> _Selected text_:
I haven't noticed that good subjective principles such as 
the one you offer here translate very well to the world
of objects and the empirically-verifiable (as compared
with the merely imagined).

>> when there is no criteria for distinguishing between what
>> you are calling the 'spiritual' and what I call the 'imagined'?
> 
> There is so much evidence of a spiritual realm, I hardly 
> know where to start.... For many the evidence is direct 
> experience, however, there are enough unexplained 
> phenomena to point us in the direction of these areas 
> as worthy of study.  

I don't agree that phenomena that present anomalous data
to otherwise observable principles constitutes sufficient
reason to begin postulating separate spiritual realms and
universal underlying unconscious origins for what y'all
would like to call 'the manifest world'.

my question to you wasn't what types of things you and people
who agree with you might consider evidence, but how you and
I might establish criteria for agreeing on of what the
'spiritual' consists.
 
> If they can't be studied using ze old scientific method..
> then where does one begin?

part of that method includes peer review and repeatable,
observable, testable results which would otherwise
*falsify* hypotheses extended from suppositions such 
as you are advancing here. religion doesn't include that,
and instead offers what you are offering: fantastic and
comforting explanations at times without skepticism, and
usually without the least bit of agreed evidence or the
criteria for establishing it.

your databit of precognition (e.g. dreaming true) is not
actual evidence for what you're describing; it is only a
fragment of data for which strict materialism may find 
hard to account. because the limitations of conventional
ideologies are hard-pressed to account for these events,
that doesn't make every alternative hypothesis true that
does explain them, it just makes refinement necessary.

> _Source excerpt_:
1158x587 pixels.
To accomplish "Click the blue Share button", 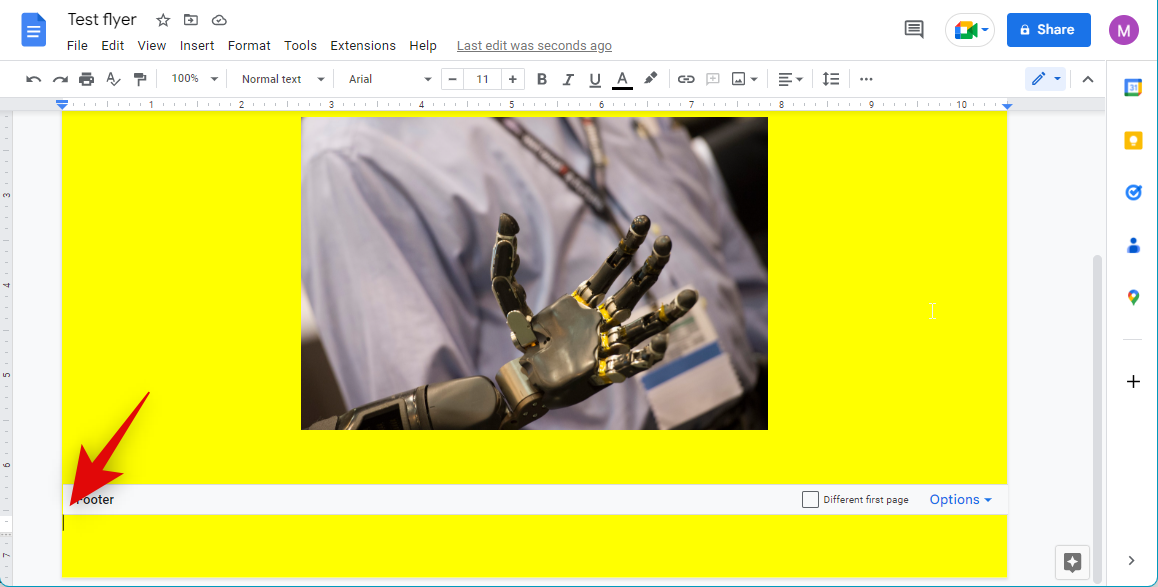I will [x=1048, y=30].
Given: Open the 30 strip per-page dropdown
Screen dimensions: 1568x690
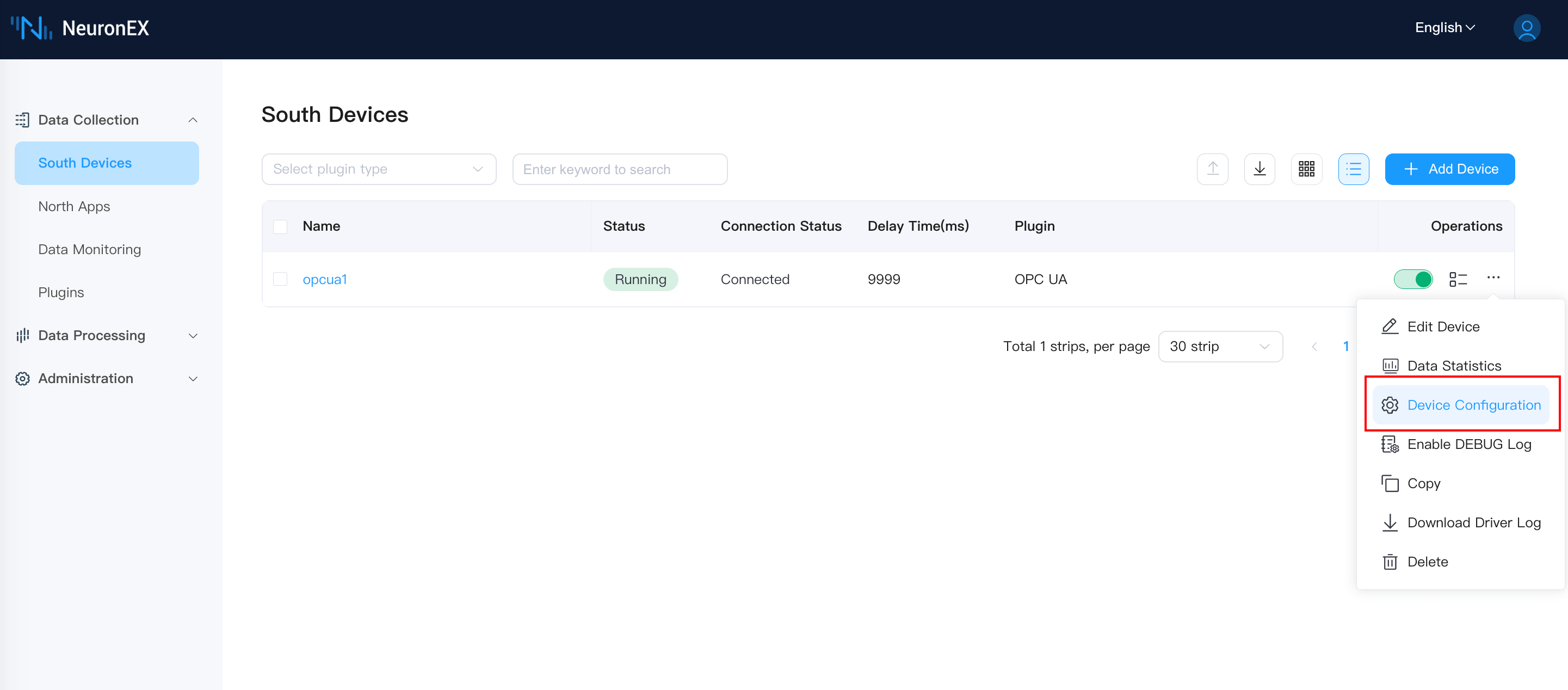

> _Actions to take_:
1: Reproduce everything in the post about the spiritual realm from "I haven't noticed" down to "worthy of study.".
2: In the post about the spiritual realm, what does part of the scientific method include?
3: Translate this sentence from the post about the spiritual realm into Spanish: "I haven't noticed that good subjective principles such as the one you offer here translate very well to the world of objects and the empirically-verifiable (as compared with the merely imagined)."
The lines have nothing to do with this.

> _Solutions to the tasks_:
1:
I haven't noticed that good subjective principles such as 
the one you offer here translate very well to the world
of objects and the empirically-verifiable (as compared
with the merely imagined).

>> when there is no criteria for distinguishing between what
>> you are calling the 'spiritual' and what I call the 'imagined'?
> 
> There is so much evidence of a spiritual realm, I hardly 
> know where to start.... For many the evidence is direct 
> experience, however, there are enough unexplained 
> phenomena to point us in the direction of these areas 
> as worthy of study.

2: Peer review and repeatable, observable, testable results that would otherwise falsify hypotheses.

3: No he notado que los buenos principios subjetivos, como el que ofreces aquí, se trasladen muy bien al mundo de los objetos y de lo empíricamente verificable (en comparación con lo meramente imaginado).